Contributed by DAVIDE MOSCHINI on Jan 23rd, 2021. Artwork published in .
    “Live Aid: The Global Jukebox” poster, 1985. Design by Steve Maher.
    Source: https://movieposters.ha.com Heritage Auctions. License: All Rights Reserved.

    “Live Aid: The Global Jukebox” poster, 1985. Design by Steve Maher.

    The original poster for the Live Aid event was designed by Steve Maher based on the idea of Bob Geldof. The logo depicts a stylized silhouette of the African continent as the body of a guitar. The wordmark is based on caps from Gill Extra Bold, arranged in two lines aligned to the I’s, and integrated into the guitar’s neck. Demian (Letraset, 1984) is the script typeface used for “the Global Jukebox”. Flanked by a fork and a knife, the logo is shown as a chrome application on a jukebox that emerges from planet Earth.

    The venues are shown in red caps from Futura Condensed, while the date again uses outlined Gill Extra Bold with a chrome-like gradient fill. The lineup is set in six columns of tightly spaced Helvetica caps.

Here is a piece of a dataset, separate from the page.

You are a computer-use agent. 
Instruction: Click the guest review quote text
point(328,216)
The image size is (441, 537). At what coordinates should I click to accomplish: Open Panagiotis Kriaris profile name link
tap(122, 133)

    Detail of the “Live Aid: The Global Jukebox” poster designed by Steve Maher, with the wordmark based on Gill Extra Bold.
    Source: https://movieposters.ha.com Heritage Auctions. License: All Rights Reserved.

    Detail of the “Live Aid: The Global Jukebox” poster designed by Steve Maher, with the wordmark based on Gill Extra Bold.

    Steve Maher is probably best known for his sci-fi and rock art endeavours. He created some of the iconic Rock imagery of the late 70s/early 80s, like art used by Status Quo, Iron Maiden, The Tubes, AC/DC, Motorhead and many others. Robert Frederick Zenon Geldof (5 October 1951) is an Irish singer-songwriter and the organizer of Live Aid concert.

    Live Aid was a benefit concert held on Saturday 13 July 1985. The event was held simultaneously at Wembley Stadium in London, UK, attended by about 72,000 people, and John F. Kennedy Stadium in Philadelphia, US, attended by 89,484 people.

    On October 23rd, 1984, BBC News broadcast a report on the famine in Ethiopia, that already had cost hundreds of thousands of lives. In England Bob Geldof saw the documentary. He was shocked, angry, sad and decided to do something. He decided to rise fund with a single called “Do They Know It’s Christmas?” with many famous artists (see the list at the end of this report).

    But this wasn’t enough for Bob. On May 1st, 1985, he set the plans for a concert in motion. It would eventually turn into a 16 hour concert extravaganza that would be broadcast in 100 countries and reach approximately 2 billion people.

    Bob Geldof explains, in his biography, that at some time in the project he was asked if he had a designed logo. He then illustrated in a simple drawing the idea of the “Global Jukebox”. This image was then redrawn by Steve Maher for T-shirts, posters, stage set design, TV ads …

    There were many different posters used for the event. In the version by ABC Radio Networks shown below, “LIVE AID” apparently was redrawn from Maher’s official logo, with small changes to the letterforms. The text in black is set in Futura Condensed Bold. All other text including the band names uses Italia Medium.

    For more information about Live Aid, see Bob Geldof’s Is That It? and the dedicated website at liveaid.free.fr.

    “Live Aid” poster by ABC Radio Networks, 1985. Designer unknown.
    Source: https://www.ewbankauctions.co.uk License: All Rights Reserved.

    “Live Aid” poster by ABC Radio Networks, 1985. Designer unknown.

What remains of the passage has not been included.